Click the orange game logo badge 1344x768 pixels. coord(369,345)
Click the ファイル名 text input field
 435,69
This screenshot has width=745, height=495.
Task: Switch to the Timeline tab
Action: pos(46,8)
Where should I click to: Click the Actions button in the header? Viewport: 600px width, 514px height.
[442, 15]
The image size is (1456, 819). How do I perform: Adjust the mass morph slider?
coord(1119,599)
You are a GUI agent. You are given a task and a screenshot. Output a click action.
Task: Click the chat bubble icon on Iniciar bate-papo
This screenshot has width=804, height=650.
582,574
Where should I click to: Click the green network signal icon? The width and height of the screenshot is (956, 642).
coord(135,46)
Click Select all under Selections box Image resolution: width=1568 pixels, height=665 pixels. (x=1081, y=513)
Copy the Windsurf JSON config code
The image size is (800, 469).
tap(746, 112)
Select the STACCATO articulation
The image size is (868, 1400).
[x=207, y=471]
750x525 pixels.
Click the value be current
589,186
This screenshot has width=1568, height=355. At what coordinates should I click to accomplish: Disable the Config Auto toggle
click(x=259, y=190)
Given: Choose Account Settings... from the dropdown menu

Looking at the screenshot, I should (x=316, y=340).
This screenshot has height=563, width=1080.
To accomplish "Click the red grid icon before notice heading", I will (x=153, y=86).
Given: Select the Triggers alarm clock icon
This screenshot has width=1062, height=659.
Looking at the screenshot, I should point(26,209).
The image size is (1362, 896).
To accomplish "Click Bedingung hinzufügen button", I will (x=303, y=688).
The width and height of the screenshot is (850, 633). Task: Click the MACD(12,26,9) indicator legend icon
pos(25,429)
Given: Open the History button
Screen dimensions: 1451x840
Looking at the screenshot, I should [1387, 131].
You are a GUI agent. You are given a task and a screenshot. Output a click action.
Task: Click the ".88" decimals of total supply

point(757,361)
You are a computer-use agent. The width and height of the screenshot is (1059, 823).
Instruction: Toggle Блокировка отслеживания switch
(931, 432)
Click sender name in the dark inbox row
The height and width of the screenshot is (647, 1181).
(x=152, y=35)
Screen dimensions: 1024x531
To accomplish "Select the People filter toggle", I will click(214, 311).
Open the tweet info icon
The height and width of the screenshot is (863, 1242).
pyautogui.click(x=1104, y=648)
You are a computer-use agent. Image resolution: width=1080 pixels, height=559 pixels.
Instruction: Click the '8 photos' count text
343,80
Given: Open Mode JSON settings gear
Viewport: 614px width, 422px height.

- _Work required_:
Please rewrite the records above, from the line with "This screenshot has width=1568, height=355." up to and including the line with "point(757,361)", as a two-column CSV with the headers input and output, one row per record. Put its text under input and its answer under output, each in a single quoted field with line breaks turned into spaces.

- _Finished task_:
input,output
"This screenshot has width=1568, height=355. At what coordinates should I click to accomplish: Disable the Config Auto toggle","click(x=259, y=190)"
"Given: Choose Account Settings... from the dropdown menu","Looking at the screenshot, I should (x=316, y=340)."
"This screenshot has height=563, width=1080. To accomplish ""Click the red grid icon before notice heading"",","I will (x=153, y=86)."
"Given: Select the Triggers alarm clock icon This screenshot has width=1062, height=659.","Looking at the screenshot, I should point(26,209)."
"The image size is (1362, 896). To accomplish ""Click Bedingung hinzufügen button"",","I will (x=303, y=688)."
"The width and height of the screenshot is (850, 633). Task: Click the MACD(12,26,9) indicator legend icon","pos(25,429)"
"Given: Open the History button Screen dimensions: 1451x840","Looking at the screenshot, I should [1387, 131]."
"You are a GUI agent. You are given a task and a screenshot. Output a click action. Task: Click the "".88"" decimals of total supply","point(757,361)"